Jena. Holger Zaumsegel über das neue Erfolgsgeheimnis des FC Carl Zeiss Jena im Angriff.

Der FC Carl Zeiss Jena kann also doch noch gewinnen – in Luckenwalde sogar in Unterzahl. Der 3:0-Erfolg zeigt, es steckt vielleicht mehr Potenzial in der Mannschaft, als es der Tabellenplatz vermuten lässt. Zumal die Thüringer im Werner-Seelenbinder-Stadion jederzeit Herr der Lage waren. Doch diese gute Leistung muss Woche für Woche, Spiel für Spiel abgerufen werden, nur dann geht es auch dauerhaft wieder aufwärts.
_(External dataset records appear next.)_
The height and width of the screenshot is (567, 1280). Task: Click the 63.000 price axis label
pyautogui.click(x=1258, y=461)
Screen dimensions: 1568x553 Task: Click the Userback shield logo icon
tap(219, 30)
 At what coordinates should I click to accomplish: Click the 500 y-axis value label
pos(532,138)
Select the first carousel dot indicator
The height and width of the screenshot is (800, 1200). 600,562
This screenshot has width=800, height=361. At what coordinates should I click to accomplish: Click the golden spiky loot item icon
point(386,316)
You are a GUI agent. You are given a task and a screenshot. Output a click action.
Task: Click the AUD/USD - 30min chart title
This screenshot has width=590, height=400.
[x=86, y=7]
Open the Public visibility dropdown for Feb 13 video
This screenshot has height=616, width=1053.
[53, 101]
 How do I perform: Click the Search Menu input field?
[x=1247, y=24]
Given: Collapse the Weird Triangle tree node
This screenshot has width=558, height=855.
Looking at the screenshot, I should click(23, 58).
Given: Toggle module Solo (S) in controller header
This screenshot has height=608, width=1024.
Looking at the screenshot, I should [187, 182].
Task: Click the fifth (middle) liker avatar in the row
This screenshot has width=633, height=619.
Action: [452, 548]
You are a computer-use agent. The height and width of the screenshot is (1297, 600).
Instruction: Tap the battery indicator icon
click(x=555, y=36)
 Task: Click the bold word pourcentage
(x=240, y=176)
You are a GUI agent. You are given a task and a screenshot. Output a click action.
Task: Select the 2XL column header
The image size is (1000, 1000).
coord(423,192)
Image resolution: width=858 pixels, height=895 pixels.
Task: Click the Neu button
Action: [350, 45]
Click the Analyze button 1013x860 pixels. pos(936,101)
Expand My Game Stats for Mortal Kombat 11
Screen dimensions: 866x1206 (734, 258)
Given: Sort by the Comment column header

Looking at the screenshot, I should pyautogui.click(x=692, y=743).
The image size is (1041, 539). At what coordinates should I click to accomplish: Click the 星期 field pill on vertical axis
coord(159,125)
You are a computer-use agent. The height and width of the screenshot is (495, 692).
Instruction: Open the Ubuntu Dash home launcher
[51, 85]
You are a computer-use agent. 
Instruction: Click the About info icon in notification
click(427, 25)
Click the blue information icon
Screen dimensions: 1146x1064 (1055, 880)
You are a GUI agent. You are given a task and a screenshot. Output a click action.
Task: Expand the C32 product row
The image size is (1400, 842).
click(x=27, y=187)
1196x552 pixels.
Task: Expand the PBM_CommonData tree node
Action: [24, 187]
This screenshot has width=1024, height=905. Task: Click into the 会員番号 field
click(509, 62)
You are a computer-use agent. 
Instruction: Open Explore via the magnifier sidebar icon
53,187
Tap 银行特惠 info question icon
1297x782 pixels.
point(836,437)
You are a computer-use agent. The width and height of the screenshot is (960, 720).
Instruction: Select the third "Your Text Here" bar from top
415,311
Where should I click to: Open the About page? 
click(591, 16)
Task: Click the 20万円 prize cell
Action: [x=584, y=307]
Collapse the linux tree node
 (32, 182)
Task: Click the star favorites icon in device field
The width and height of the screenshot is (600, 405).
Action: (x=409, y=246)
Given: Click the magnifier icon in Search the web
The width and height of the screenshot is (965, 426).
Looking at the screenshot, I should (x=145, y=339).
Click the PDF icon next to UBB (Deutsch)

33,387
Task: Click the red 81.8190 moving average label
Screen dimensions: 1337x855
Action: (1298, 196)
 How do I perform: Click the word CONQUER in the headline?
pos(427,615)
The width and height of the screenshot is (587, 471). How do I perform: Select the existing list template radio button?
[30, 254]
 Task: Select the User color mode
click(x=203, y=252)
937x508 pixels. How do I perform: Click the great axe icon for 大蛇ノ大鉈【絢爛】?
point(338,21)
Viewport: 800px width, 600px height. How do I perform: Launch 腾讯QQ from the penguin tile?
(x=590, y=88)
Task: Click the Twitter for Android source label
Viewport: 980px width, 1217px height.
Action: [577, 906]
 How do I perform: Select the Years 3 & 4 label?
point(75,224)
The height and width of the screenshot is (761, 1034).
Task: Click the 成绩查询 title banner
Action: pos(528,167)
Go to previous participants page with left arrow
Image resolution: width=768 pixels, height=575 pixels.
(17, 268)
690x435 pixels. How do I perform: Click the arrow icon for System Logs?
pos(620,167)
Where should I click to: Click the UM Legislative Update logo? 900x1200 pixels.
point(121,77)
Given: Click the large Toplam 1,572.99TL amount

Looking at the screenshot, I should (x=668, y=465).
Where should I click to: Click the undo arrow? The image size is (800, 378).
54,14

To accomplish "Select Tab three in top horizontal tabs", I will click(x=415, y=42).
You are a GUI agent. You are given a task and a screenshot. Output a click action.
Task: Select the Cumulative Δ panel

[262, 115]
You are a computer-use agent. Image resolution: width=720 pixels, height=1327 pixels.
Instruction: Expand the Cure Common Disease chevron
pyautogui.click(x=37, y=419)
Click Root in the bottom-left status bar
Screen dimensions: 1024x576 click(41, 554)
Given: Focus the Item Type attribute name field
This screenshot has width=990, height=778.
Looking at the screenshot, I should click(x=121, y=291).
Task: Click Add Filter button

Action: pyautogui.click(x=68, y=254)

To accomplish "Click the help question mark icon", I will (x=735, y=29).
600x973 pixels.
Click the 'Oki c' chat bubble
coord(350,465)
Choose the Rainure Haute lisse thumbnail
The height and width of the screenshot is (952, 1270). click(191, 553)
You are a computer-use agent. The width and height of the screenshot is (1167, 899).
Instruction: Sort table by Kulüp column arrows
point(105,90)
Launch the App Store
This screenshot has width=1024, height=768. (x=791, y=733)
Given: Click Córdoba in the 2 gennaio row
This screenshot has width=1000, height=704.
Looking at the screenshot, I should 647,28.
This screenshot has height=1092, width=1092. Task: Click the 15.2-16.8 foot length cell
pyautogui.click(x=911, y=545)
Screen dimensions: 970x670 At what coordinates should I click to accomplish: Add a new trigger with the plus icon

Zufriedene Gesichter beim FCC nach dem Sieg in Luckenwalde (von links nach rechts): Benjamin Zank (verdeckt), Felix Boelter, Burim Halili,Cemal Sezer und Alexios Dedidis.
Zufriedene Gesichter beim FCC nach dem Sieg in Luckenwalde (von links nach rechts): Benjamin Zank (verdeckt), Felix Boelter, Burim Halili,Cemal Sezer und Alexios Dedidis. © Thomas Corbus

Der Schlüssel zum Erfolg hat sicherlich viele Komponenten. Die richtige Einstellung, ein guter Matchplan von Trainer Henning Bürger. Augenscheinlich im schönen Brandenburg war aber, dass Cemal Sezer dem FCC sichtlich guttut. Der von der VSG Altglienicke verpflichtete Stürmer gibt dem Jenaer Spiel eine neue Qualität, weil er vorne Verteidiger bindet. Dadurch ergeben sich für seine Neben- und Hinterleute, insbesondere für Elias Löder, mehr Räume.

Die Folge: Die bisher harmlose Offensive der Saalestädter strahlt deutlich mehr Gefahr aus. Werden die Chancen dann auch noch, wie in der Partie beim FSV, hochprozentig genutzt, gibt es eben auch mal wieder drei Punkte.